La lettre d'Option Droit & Affaires

droit social

Prise en charge des honoraires de l’expert du CHSCT : le code du travail n’est pas conforme a la constitution !

Publié le 16 décembre 2015 à 14h41    Mis à jour le 16 décembre 2015 à 16h19

Ghislain Beaure d’Augères

Patiemment mais sûrement, le droit constitutionnel du travail se construit et ses effets sur des dispositions législatives pourtant connus de tous peuvent être aussi inattendus que radicaux.

Par Ghislain Beaure d’Augères, avocat associé CMS Bureau Francis Lefebvre

Dernier exemple en date, les honoraires de l’expert du CHSCT, honoraires qui doivent être pris en charge par l’employeur lorsqu’une expertise est décidée conformément aux dispositions de l’article L. 4614-12 du Code du travail [c’est-à-dire en cas de «risque grave» ou de «projet important modifiant… les conditions de travail»].

Le principe même de cette prise en charge – lorsque les conditions légales de désignation de l’expert sont réunies – n’est pas discuté.

Pour autant, les conditions légales dans lesquelles l’employeur peut contester le bien-fondé du recours à l’expertise restaient marquées par de très profondes imperfections, puisque :

1. La saisine du Tribunal de grande instance, par laquelle l’employeur remettait en cause l’existence d’un «risque grave» ou d’un «projet important» [et demandait judiciairement l’annulation de la délibération du CHSCT relative à l’expertise] n’empêchait juridiquement pas l’expert de commencer ses travaux.

A ce titre, et quels que soient les efforts déployés par les juridictions civiles pour audiencer rapidement ces litiges, l’expert était en mesure d’établir son rapport et de le présenter au CHSCT, avant tout débat judiciaire.

2. Lorsque la délibération du CHSCT relative à l’expert était judiciairement et définitivement annulée, la Cour de cassation avait imposé – dans une décision de principe du 15 mai 2013 (n° 11-24218) – que l’employeur restait redevable du paiement de l’intégralité des honoraires de… l’expert !

De ce fait, l’annulation judiciaire de la délibération du CHSCT pouvait n’avoir aucun effet réel, le rapport étant rendu et les honoraires restant à la charge de l’employeur, cette construction légale et jurisprudentielle portant une atteinte à des droits constitutionnels aussi essentiels que :

- le droit de l’employeur à un recours effectif [c’est-à-dire la capacité à bénéficier d’un recours judiciaire susceptible de produire un effet juridique concret et utile], ce droit étant protégé par l’article 16 de la Déclaration des droits de l’homme de 1789 ;

- le droit de propriété de l’employeur, protégé par l’article 17 de la Déclaration des droits de l’homme.

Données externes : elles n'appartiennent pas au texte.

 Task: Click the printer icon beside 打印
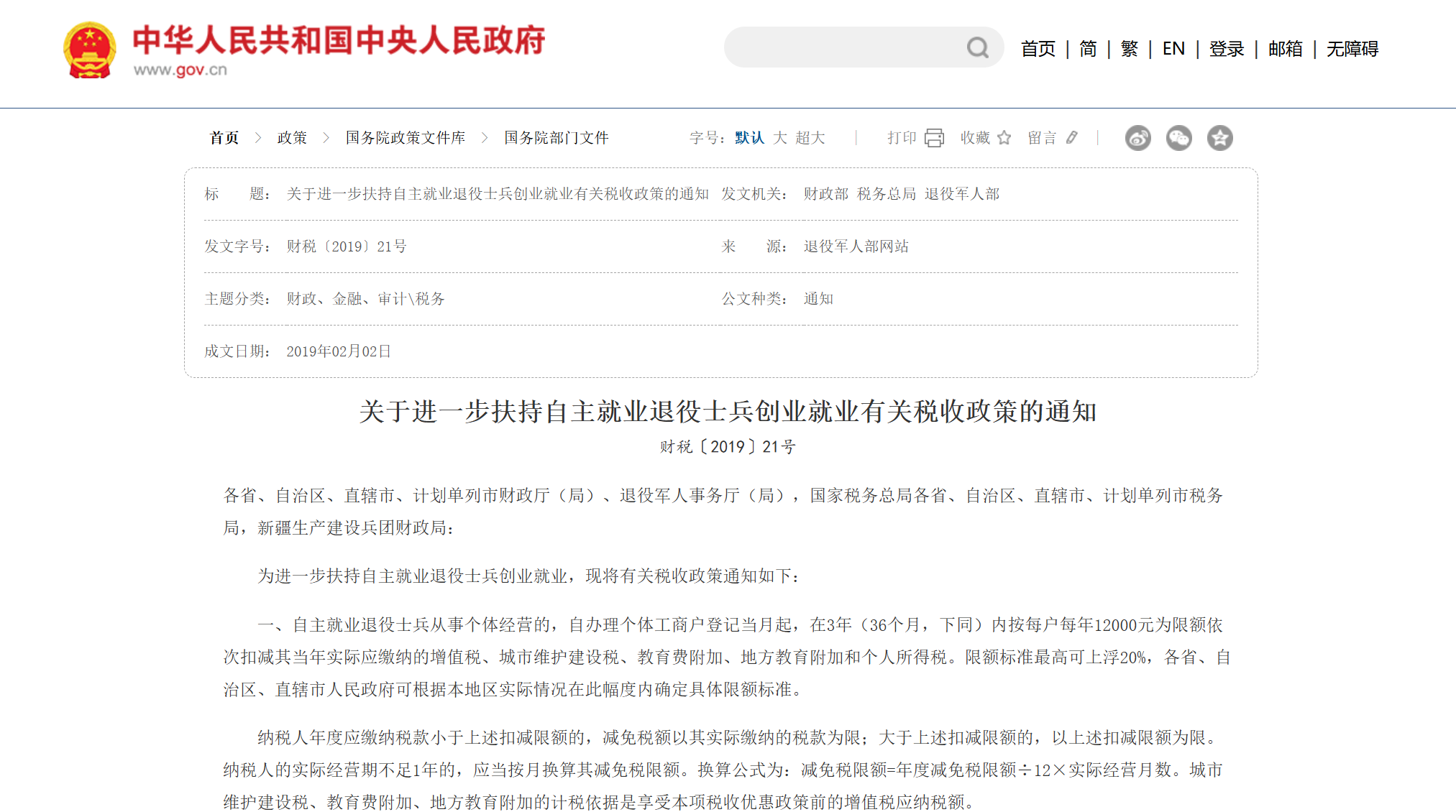point(935,137)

Or, c’est très précisément sur le fondement de ces deux principes que le Conseil constitutionnel, dans une décision du 27 novembre 2015 (décision n° 2015-500), a considéré comme contraires à la Constitution :

- le 1er alinéa de l’article L. 4614-13 du Code du travail selon lequel «les frais d’expertise sont à la charge de l’employeur» ;

- la 1re phrase du deuxième alinéa de l’article L. 4614-13 du Code du travail selon laquelle «l’employeur qui entend contester la nécessité de l’expertise, la désignation de l’expert, le coût, l’étendue et le délai de l’expertise saisit le juge judiciaire».

Le considérant de principe du Conseil constitutionnel indique ainsi très nettement que : «la combinaison de l’absence d’effet suspensif du recours de l’employeur et […] l’absence de délai d’examen de ce recours conduit […] à ce que l’employeur soit privé de toute protection de son droit de propriété en dépit de l’exercice d’une voie de recours ; qu’il en résulte que la procédure applicable méconnaît les exigences découlant de l’article 16 de la Déclaration de 1789 et prive de garanties légales la protection constitutionnelle du droit de propriété».

L’abrogation des dispositions en cause de l’article L. 4614-13 du Code du travail est toutefois reportée au 1er janvier 2017, l’objectif du Conseil constitutionnel est de laisser au législateur le temps nécessaire pour adopter des dispositions légales respectueuses à la fois :

- du droit à expertise du CHSCT ;

- des garanties constitutionnelles dont doit disposer l’employeur.

Les prochains débats parlementaires – et l’équilibre qui sera recherché par le législateur – ne manqueront pas, en pratique, d’attirer l’attention et la vigilance de l’ensemble des praticiens du droit du travail.

Par ailleurs, et au-delà de ce premier constat, cette décision du Conseil constitutionnel illustre combien le recours à la question prioritaire de constitutionnalité – dans un contexte judiciaire – est une argumentation de nature à remettre en cause un cadre légal pourtant considéré comme intangible et/ou des solutions jurisprudentielles constantes.